In 1941 Müller was discovered and arrested, after which he was sent to Mauthausen concentration camp. Years later he wrote of his time in the camp. The Witnesses could have been released if they would only sign a form renouncing their faith. The SS tried different tactics to get them to sign, but very few did so. After describing various unspeakable tortures he underwent in the course of his four years in Mauthausen, he said: “Towards the end of 1944 Himmler’s special deputy, SS-Hauptsturmbannführer Kramer, came from Berlin to try and persuade us to sign, with various promises and smooth talk. When he met with the decisively adverse attitude of the Witnesses, repressions against us started. We were distributed into blocks, so that nowhere would two brothers [Witnesses] live together. The camp commander published an order that kapos and Blockälteste block elders were to watch us so that we would not go out of the blocks, and the other prisoners were allowed by a special command to kill us should they ever see two of us together.” Still he survived, and was released when the camp was liberated.

== Communist period ==
Müller was one of the first Witnesses to return home. He began the process of trying to re-establish contact with Witnesses both inside Czechoslovakia and outside. Once communication with the outside was established, Müller was appointed co-ordinator for the Jehovah's Witnesses in Czechoslovakia in November 1945.

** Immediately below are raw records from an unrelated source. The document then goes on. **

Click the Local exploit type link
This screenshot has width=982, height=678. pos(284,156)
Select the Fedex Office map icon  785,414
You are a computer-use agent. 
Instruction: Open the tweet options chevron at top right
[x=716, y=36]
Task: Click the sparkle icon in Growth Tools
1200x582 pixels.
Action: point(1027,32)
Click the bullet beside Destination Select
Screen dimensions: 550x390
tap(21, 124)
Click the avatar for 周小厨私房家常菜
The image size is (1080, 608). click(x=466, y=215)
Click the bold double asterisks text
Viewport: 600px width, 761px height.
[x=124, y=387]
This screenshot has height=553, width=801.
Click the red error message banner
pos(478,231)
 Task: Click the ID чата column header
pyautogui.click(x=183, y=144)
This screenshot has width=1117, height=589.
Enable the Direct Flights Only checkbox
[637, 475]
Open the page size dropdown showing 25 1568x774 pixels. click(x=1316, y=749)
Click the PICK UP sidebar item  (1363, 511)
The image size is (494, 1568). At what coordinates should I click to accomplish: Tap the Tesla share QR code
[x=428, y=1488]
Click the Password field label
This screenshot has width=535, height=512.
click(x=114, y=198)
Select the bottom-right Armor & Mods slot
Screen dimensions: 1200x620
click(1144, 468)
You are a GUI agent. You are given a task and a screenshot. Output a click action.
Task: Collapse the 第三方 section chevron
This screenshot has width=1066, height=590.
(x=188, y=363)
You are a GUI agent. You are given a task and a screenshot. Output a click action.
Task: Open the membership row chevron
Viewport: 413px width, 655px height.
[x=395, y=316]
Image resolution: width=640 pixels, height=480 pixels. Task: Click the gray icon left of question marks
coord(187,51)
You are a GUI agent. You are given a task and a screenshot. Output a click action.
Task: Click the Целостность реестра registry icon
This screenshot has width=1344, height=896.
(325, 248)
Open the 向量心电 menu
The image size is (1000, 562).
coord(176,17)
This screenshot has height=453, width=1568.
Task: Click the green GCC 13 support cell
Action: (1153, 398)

Thus began a three-year period of relative peace for the Witnesses in Czechoslovakia. After the end of Nazi occupation and before the full imposition of communism they were granted their freedom and took full advantage of it. However, on 28 November 1948 officials of the State Security visited the Witnesses’ office in Prague and arrested Müller and the rest of the office staff, and commandeered their building. However, in July 1949 the State Court stopped the criminal proceedings on account of lack of evidence, and released the prisoners. But as they were leaving the court they were arrested again and informed of a decision by the Communist Political Commission that they were to be sent to a labour camp for two years. Müller was sent to Kladno, where he worked in a coal mine.

Suddenly, early in 1950 all Jehovah's Witnesses were released from labour camps and they experienced a brief reprieve from their persecution. Then in the early hours of 4 February 1952, in a major crackdown, Müller and 108 other Witnesses were arrested. For the next fourteen months Müller was not allowed out of solitary confinement without a blindfold and subjected to long interrogations. Then on 27 and 28 March 1953 a show trial was held. The Communist Party newspaper Rudé Právo (The Red Law), of 30 March 1953 reported on the results. Under a dateline, Prague, 29 March (CTK), it said: “On trial were the leading members of a religious sect whose adherents call themselves Jehovah’s Witnesses. This organisation, directed in Brooklyn, USA, and which has been banned in our country since 1949 for its destructive tendencies, has smuggled into Czechoslovakia cosmopolitan ideologies which, under the veil of pure Christianity, are designed to undermine the morale of our working masses.” Müller was sentenced to eighteen years imprisonment; others were given lesser sentences.

In May 1960 he and the others were freed as part of a large-scale amnesty for political prisoners. He continued to direct the activities of the Jehovah's Witnesses in Czechoslovakia until his death in 1987.